The Disconnect Created by Technology

Crystal Jackson
If you gave someone a call a few decades ago and he or she was away from the telephone, you’d have to wait and call back. Then came caller ID and voicemail, so the days of waiting by the phone and guessing who was calling disappeared. Those were simple days of long ago. Now, if I want to get in touch with clients, I have to ask if they would like a phone call on their cell, office or home number. But their options don’t stop there! They can opt to be reached by text message, email, snail mail, a Facebook message, a tweet, or we could always just Skype or “hangout” on Google+! Where and when will the madness end? When it comes to the relationship between you and your clients, is technology making you want to change your relationship status to it’s complicated?

As PR professionals, we have to be in the know on the latest and greatest ways to communicate. We’re paid to do so, but when do we need to ditch our modern gadgets for an old-fashioned face-to-face chat? Well, don’t look at me! Who am I to tell you what to do in your relationship?

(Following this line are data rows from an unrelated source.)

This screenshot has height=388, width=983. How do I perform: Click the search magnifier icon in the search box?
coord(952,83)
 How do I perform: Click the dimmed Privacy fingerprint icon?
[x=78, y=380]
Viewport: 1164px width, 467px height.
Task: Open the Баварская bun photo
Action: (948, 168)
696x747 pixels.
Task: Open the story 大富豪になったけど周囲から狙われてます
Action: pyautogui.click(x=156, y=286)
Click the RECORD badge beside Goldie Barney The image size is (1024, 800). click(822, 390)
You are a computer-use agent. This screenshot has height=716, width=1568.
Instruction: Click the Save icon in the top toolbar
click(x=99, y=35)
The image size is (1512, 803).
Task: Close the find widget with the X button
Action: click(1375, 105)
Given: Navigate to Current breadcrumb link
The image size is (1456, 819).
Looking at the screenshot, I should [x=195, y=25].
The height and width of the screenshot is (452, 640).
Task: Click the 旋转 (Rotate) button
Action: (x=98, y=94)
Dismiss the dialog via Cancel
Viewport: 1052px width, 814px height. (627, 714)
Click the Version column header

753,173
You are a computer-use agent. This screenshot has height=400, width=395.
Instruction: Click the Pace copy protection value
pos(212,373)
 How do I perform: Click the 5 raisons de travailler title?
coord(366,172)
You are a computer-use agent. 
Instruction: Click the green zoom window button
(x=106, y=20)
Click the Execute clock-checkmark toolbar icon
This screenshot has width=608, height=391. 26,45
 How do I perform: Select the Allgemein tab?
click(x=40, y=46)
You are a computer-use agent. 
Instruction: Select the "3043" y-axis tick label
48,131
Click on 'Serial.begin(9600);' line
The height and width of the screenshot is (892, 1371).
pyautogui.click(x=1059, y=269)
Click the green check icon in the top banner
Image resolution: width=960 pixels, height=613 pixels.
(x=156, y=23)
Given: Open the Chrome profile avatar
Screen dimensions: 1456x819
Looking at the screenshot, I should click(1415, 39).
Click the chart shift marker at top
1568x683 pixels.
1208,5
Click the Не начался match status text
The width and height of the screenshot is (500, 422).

It’s already “complicated,” and I’d hate for that status of yours to change to single because I misadvised you. However, here’s what I can tell you.

No matter what the next Steve Jobs or Mark Zuckerberg creates to make communication easier for our progressively lazier society, face time with your clients will always be crucial and important to your relationship. Depending on the client, you may need face-to-face contact weekly, monthly or quarterly to maintain a healthy, beneficial and continuous relationship. It’s not the technology that is causing you two to drift apart; it’s you! When you’re first engaging a client, ask how often they’d like to get together to review the plans you’ve made for them. Ask them their preferred method for communicating, but also set dates and times for you to chat in person over coffee, lunch or a cocktail.

You and your client may have busy schedules, but it is imperative that you make time for each other. The level of trust and confidence needed for a successful PR relationship takes time to cultivate and just like any other bond, you must spend time together. This ensures that you’re both on the same page and know exactly where the relationship is headed – whether that is to the CNN newsroom or to changing your status to “in a relationship.”